A federal court judge pared down last year’s jaw-dropping $137 million damages award against Tesla in a racial bias lawsuit.  As covered previously here, a San Francisco federal court jury awarded $6.9 million in emotional distress damages and $130 million in punitive damages to a Black former elevator operator who worked at Tesla’s Fremont facility for approximately one year before quitting his employment in 2016.  On April 13, 2022, the judge granted Tesla’s motion for a reduction in the amount of damages in part and denied Tesla’s motion for judgment as a matter of law that it is not liable.  The judge explained in his order: “Great deference is owed to the jury’s verdict, but after careful review of the record, I conclude that the award of compensatory damages was excessive.”

Specifically, the judge reduced the emotional distress damages to $1.5 million, the highest award supported by the evidence, as compared to the $300,000 for which Tesla advocated.  With an eye toward United States Supreme Court precedent imposing constitutional limitations on punitive damages awards, the judge reduced the punitive damages to $13.5 million—nine times the amount of compensatory damages—as opposed to the one-to-one ratio Tesla proposed.  While the judge described the jury’s award as “unconstitutionally large,” he rejected the argument that no punitive damages are warranted.  The court granted the highest possible ratio of punitive damages (9:1) under the United States Supreme Court’s guidance that it is unlikely awards exceeding a single-digit ratio between punitive and compensatory damages will satisfy due process.

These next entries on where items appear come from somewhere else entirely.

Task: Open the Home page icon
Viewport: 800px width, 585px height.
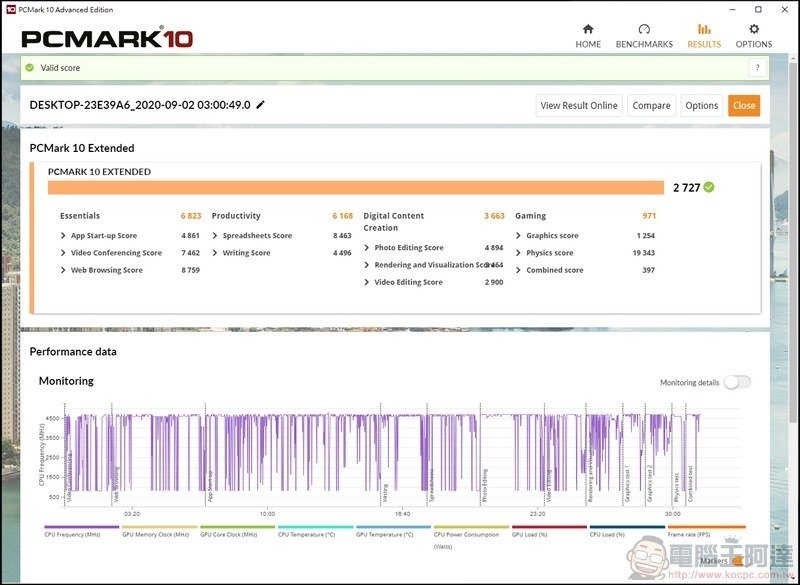Action: click(588, 29)
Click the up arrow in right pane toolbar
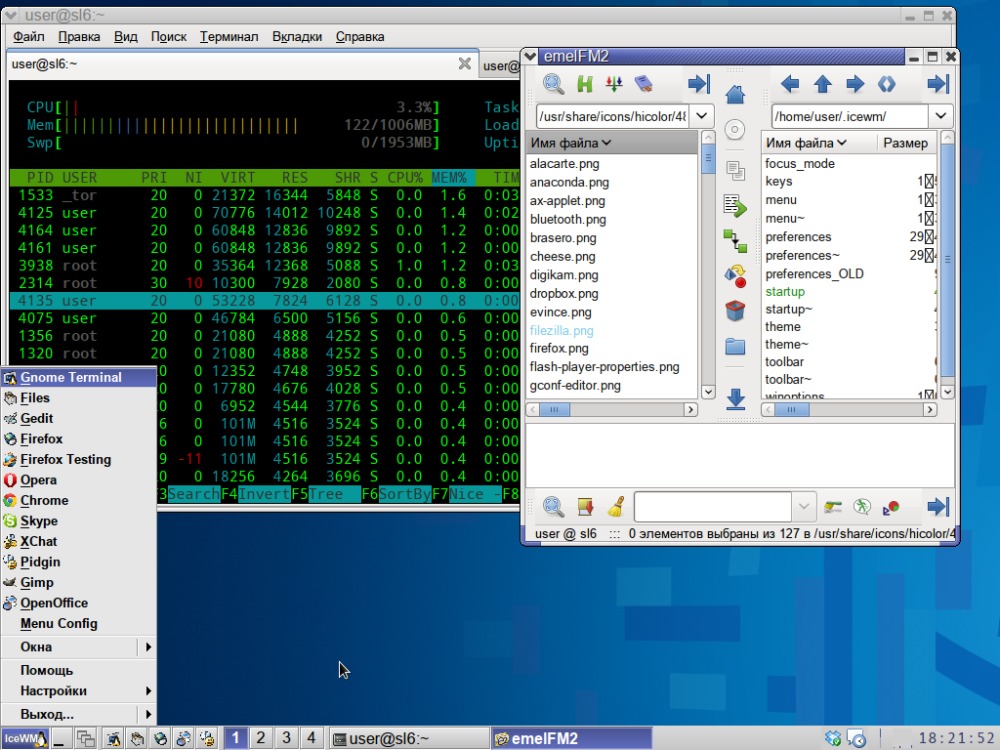Image resolution: width=1000 pixels, height=750 pixels. 822,84
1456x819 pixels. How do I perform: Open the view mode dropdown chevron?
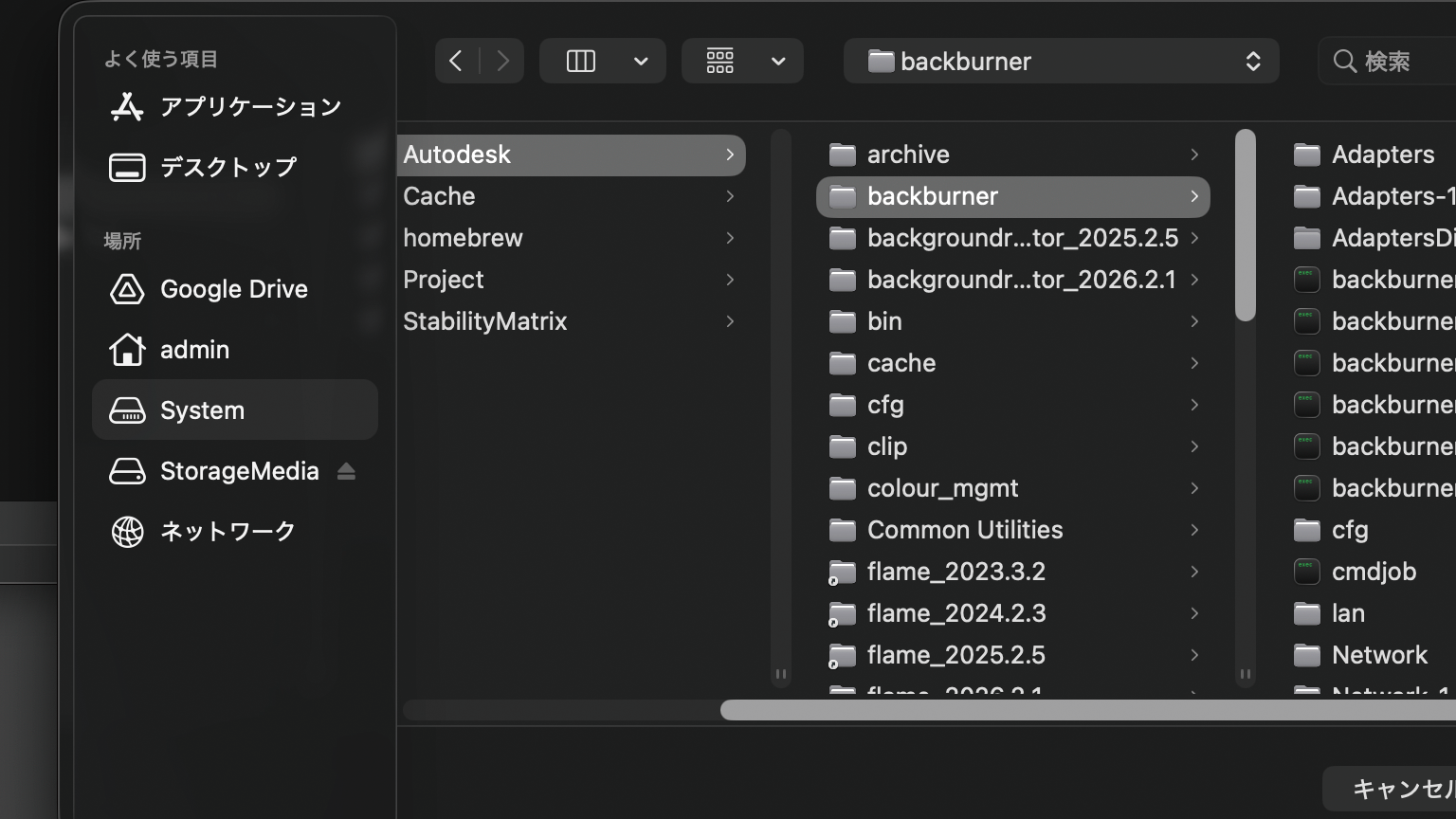click(641, 62)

The former Tesla employee may not accept the reduced damages and instead request a new trial on damages – and Tesla presumably will appeal to the Ninth Circuit as well.  As we’ve noted before herehere, and here, this case well exemplifies the advantages of arbitration for employers and employees alike—arbitration offers increased speed, finality, cost-efficiency, and predictability, which are all absent in a jury trial like this one.  We will continue to monitor this case and provide any relevant updates.